=== Task ===
Reproduce the records as a Markdown table with columns "Row" and "Entry", from the line containing "This screenshot has" through the line containing "at that location.", both included. Number each line, skip blank lines, and leave out the pictures.

────

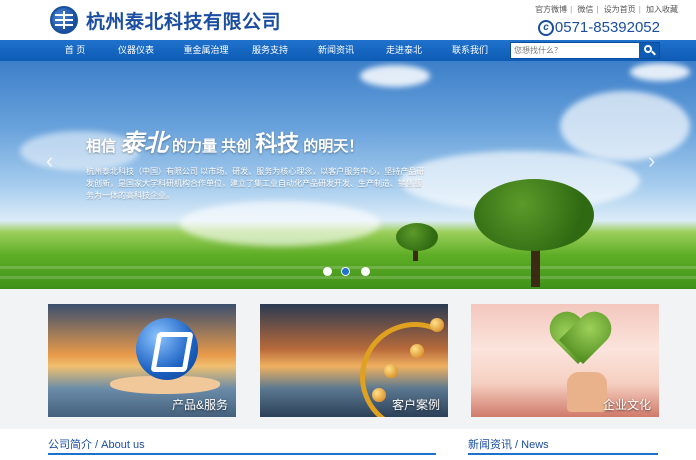  What do you see at coordinates (626, 405) in the screenshot?
I see `card-label: 企业文化` at bounding box center [626, 405].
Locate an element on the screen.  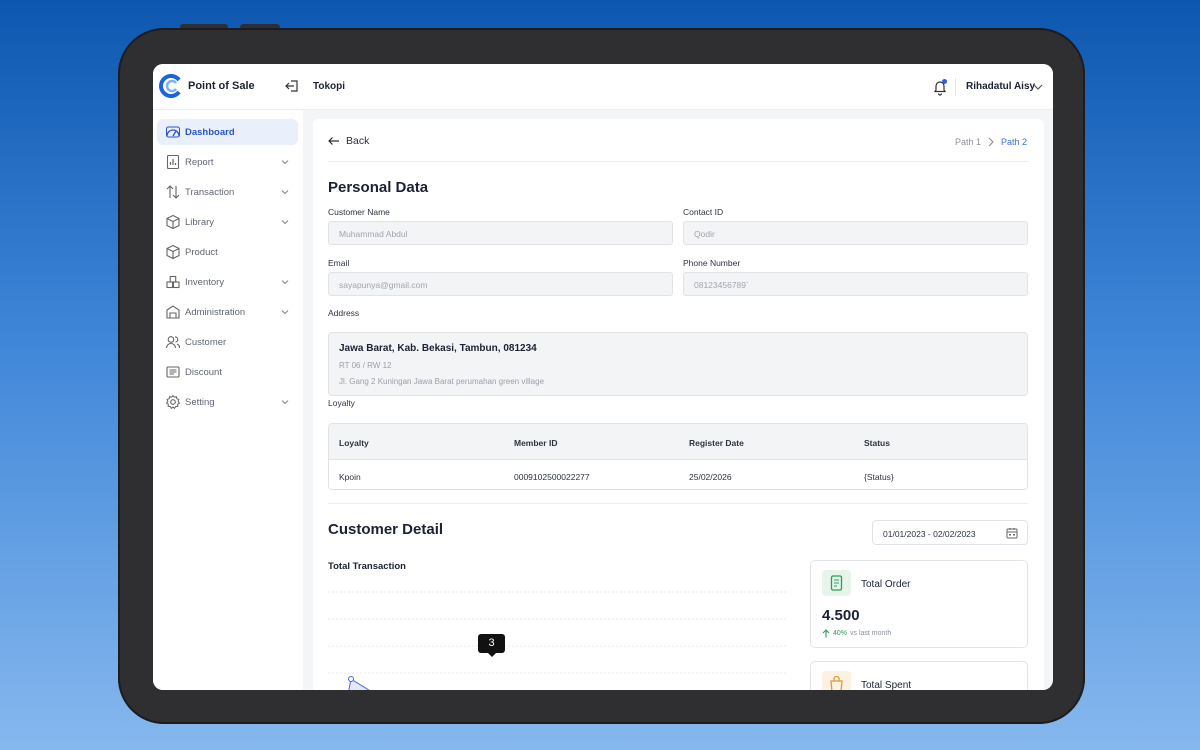
header-divider-line is located at coordinates (678, 162).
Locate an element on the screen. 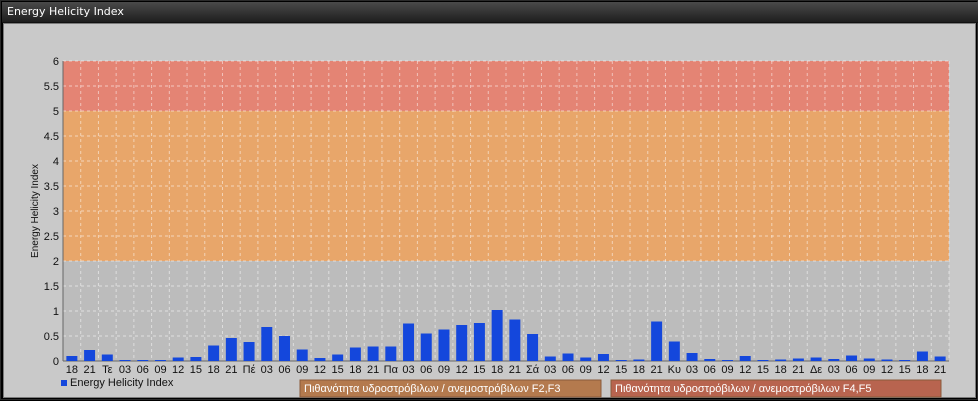 The width and height of the screenshot is (978, 401). y-tick-label: 6 is located at coordinates (56, 62).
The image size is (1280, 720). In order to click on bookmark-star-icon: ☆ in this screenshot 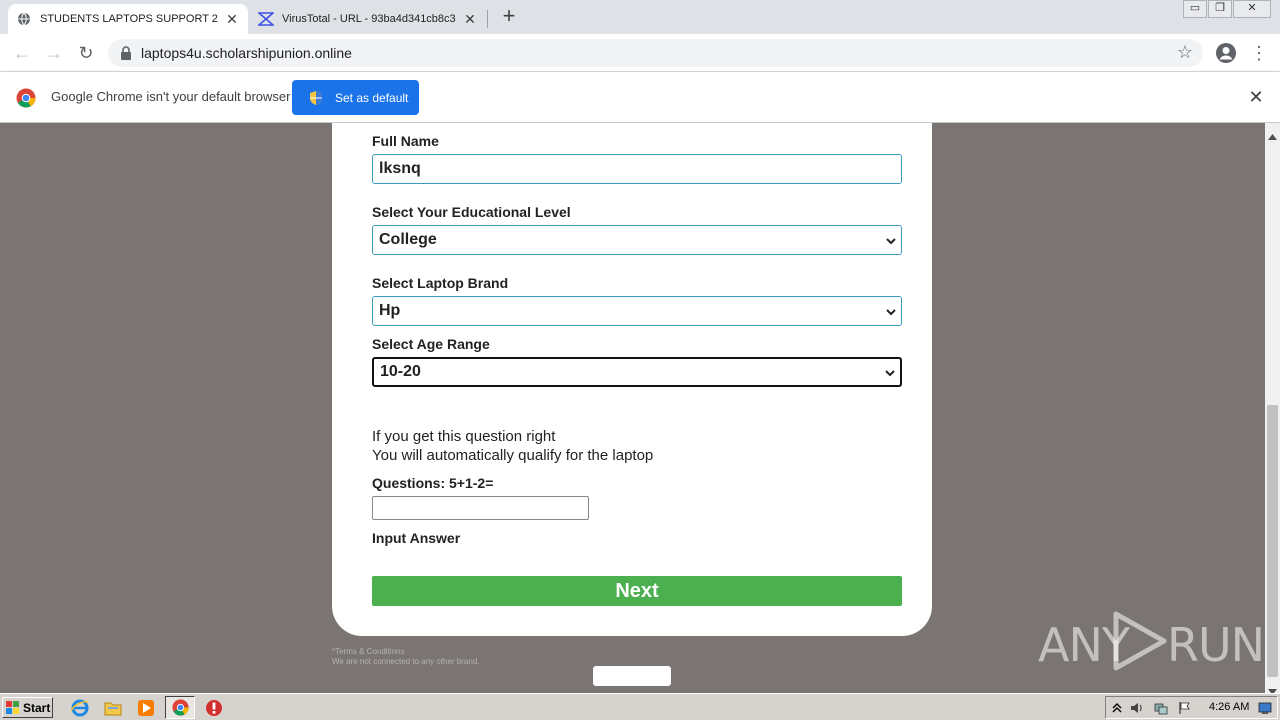, I will do `click(1185, 52)`.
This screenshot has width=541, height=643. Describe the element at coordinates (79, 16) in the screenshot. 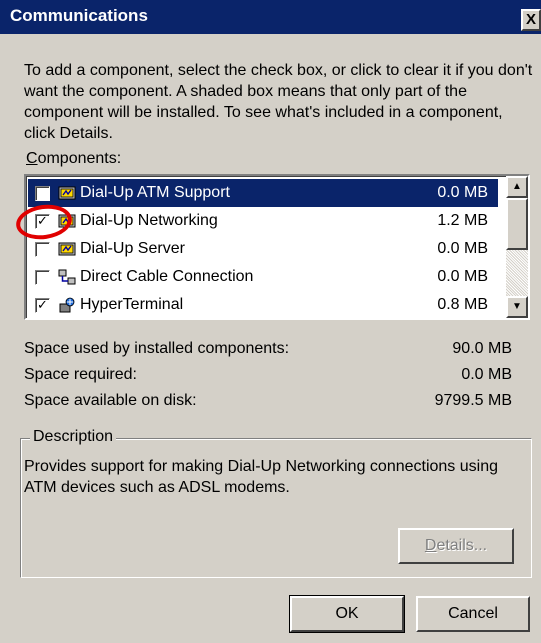

I see `window-title: Communications` at that location.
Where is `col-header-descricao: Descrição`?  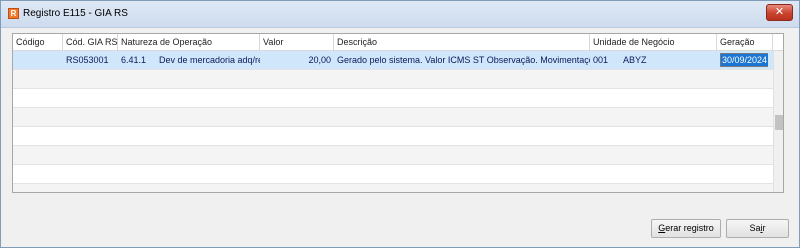
col-header-descricao: Descrição is located at coordinates (462, 42).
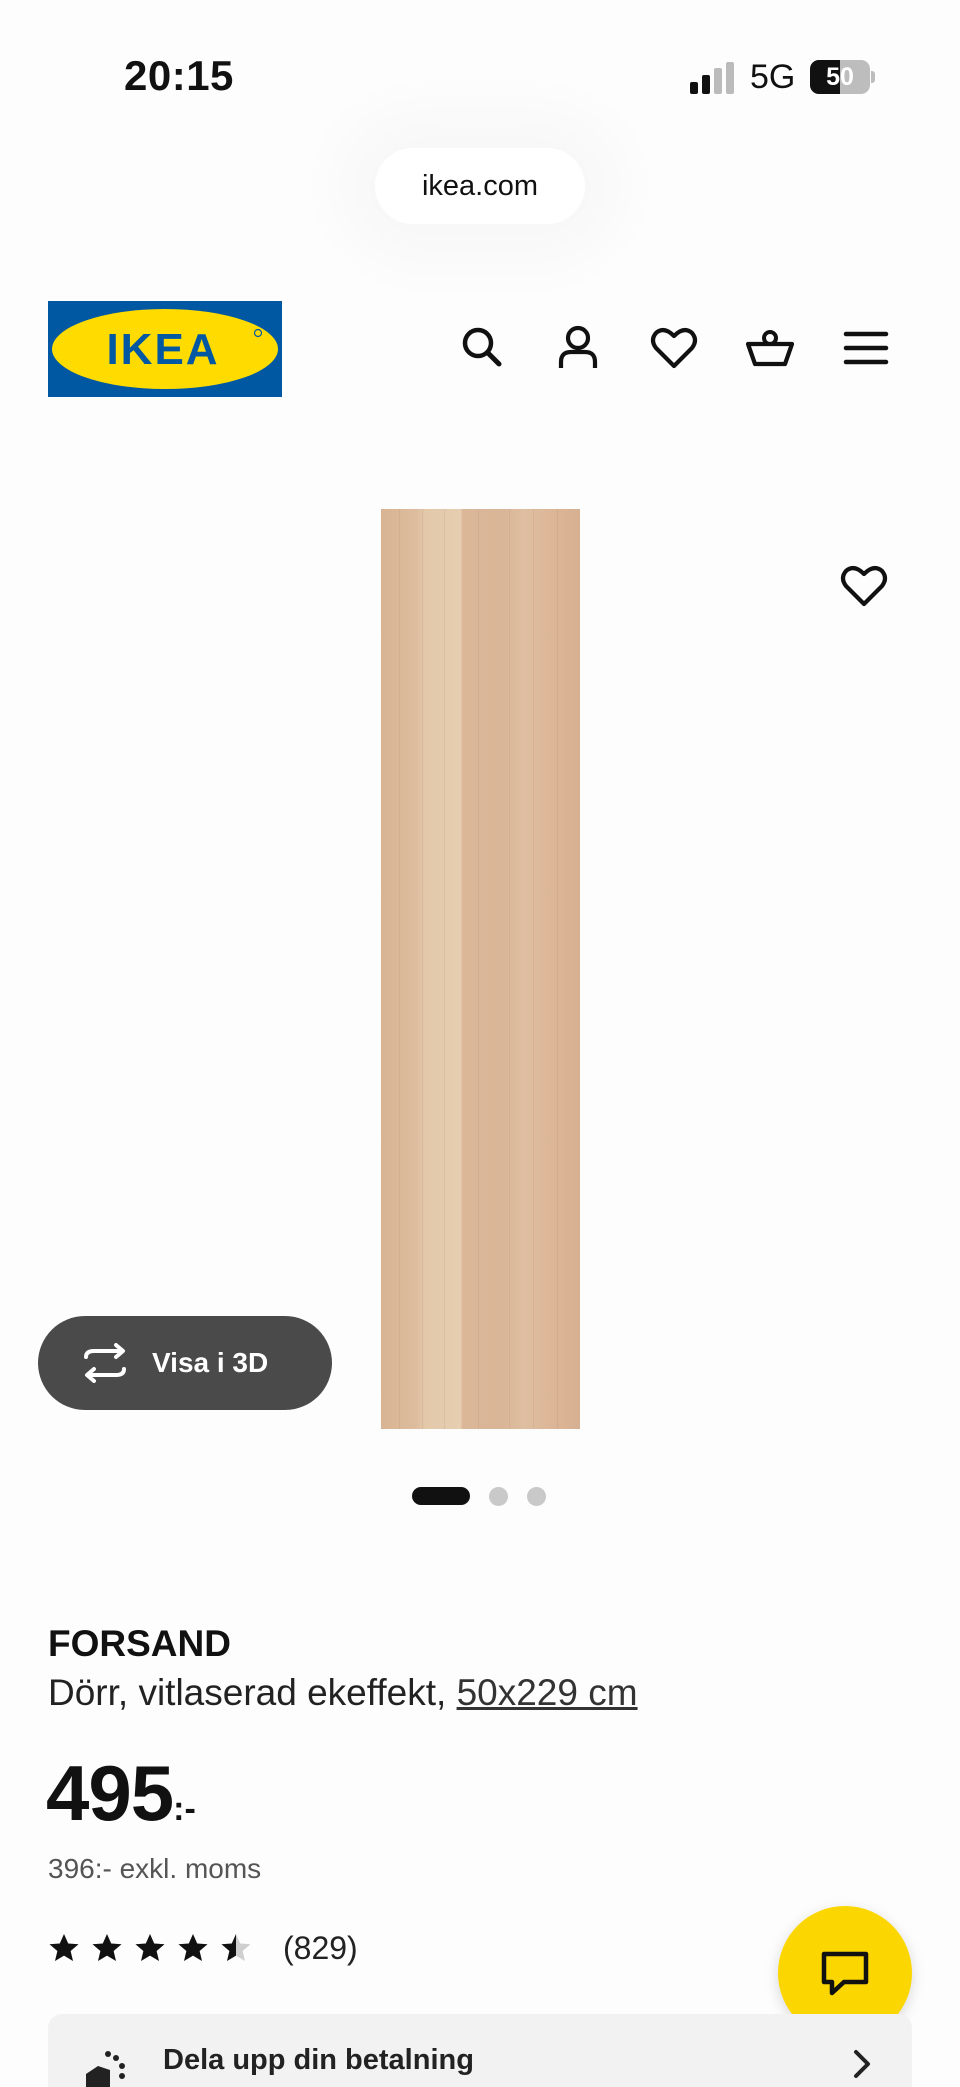 The height and width of the screenshot is (2087, 960). What do you see at coordinates (712, 78) in the screenshot?
I see `cellular-signal-icon` at bounding box center [712, 78].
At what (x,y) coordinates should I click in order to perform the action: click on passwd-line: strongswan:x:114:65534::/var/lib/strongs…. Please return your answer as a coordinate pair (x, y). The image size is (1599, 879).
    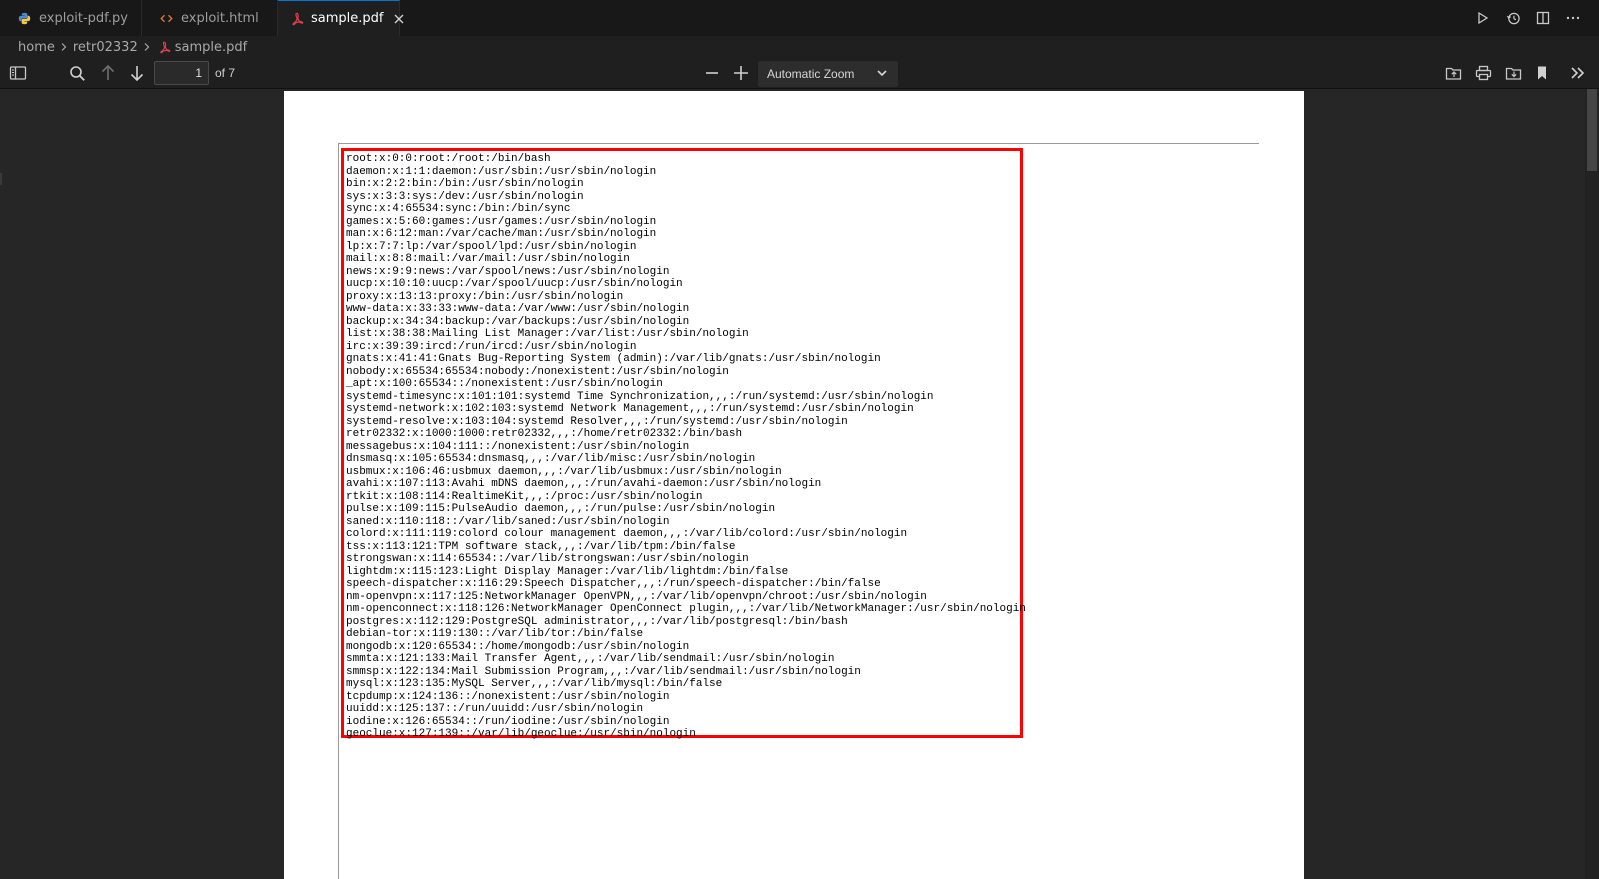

────

=== Reply ===
| Row | Entry |
|---|---|
| 1 | This screenshot has width=541, height=643. Describe the element at coordinates (79, 16) in the screenshot.  |
| 2 | I see `window-title: Communications` at that location. |